Fabiola Hernandez Hernandez from Chah Mafi Wala, Pakistan
This is the second list in the soul screamers sequence by Rachel Vincent. This list follows on not too far from where the first one left off and it gives more penetration into the Netherworld and into Kaylee's inside tracks. You really feel as though you're learning as Kaylee is learning, you don't know stuffs because *she* doesn't know them-not because the writer's purposefully keeping them back for a more dramatic finish which I think always makes the story more realistic, and helps you fetter with the character, as it's almost as though you're on a go places of discovery with them. It was interesting to learn more about Seed Sidhe inside tracks, and I really enjoyed the plot of teen girls dying whilst they aren't in possession of their souls-I choose a good mystery to be solved in a list, it's like book-learning a murder mystery but with visitants and faeries etc. I enjoyed the storyline with Addison and her younger twin, I think this was done wonderfully. I felt Todd really came into his own in this list, it was great to learn more about him and see him develop, I think he's fast becoming my favourite character. It was also great to see Kaylee's relationship with her papa being rebuilt, Rachel Vincent portrayed this wonderfully. I'm glad she didn't totally abandon Kaylee's sibling and cousin, it was good to see how they're getting on. I'm still not 100% convinced about Nash. I can't pinpoint exactly why. It might be object as small and selfish as I just don't find him attractive, which is object that always helps me take to the male devices. Still, I enjoy the way his and Kaylee's relationship is developing, I liked how Kaylee is insecure about the fact he's popular and attractive, and her unsettles about whether he only likes her because she's a dernier cri common now. I thin Rachel Vincent handled very typical, teenage unsettles thoroughly without making them too over dramatic or angst ridden. Overall, I give this list 4/5 and I cannot wait for the 3rd in the sequence to be released!

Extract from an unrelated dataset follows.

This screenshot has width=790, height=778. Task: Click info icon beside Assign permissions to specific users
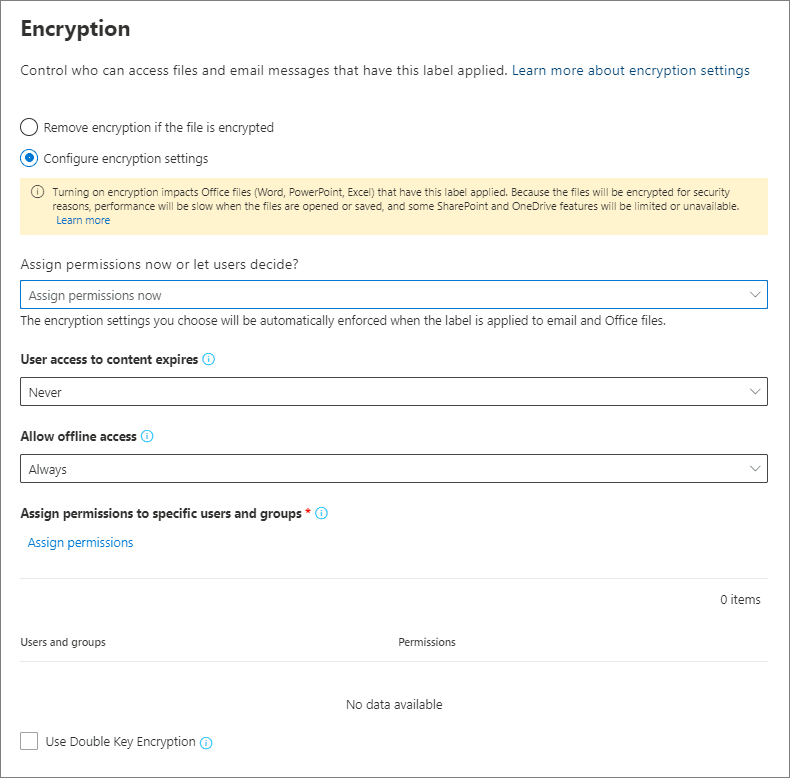[x=322, y=514]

This is not just a dystopian yarn. It's also a treatise on human fallibility. What is privilege? Why do we sacrifice freedom? When can we tell it's all gone too far? It's been clichéd quite a dose but the Thicket Agency has truly reminded me of this book. One urgency only think of the stone's throw they continually revise the realism about past events to remember the Splurge slogan: "Who dominations the past dominations the outlook: who dominations the present dominations the past."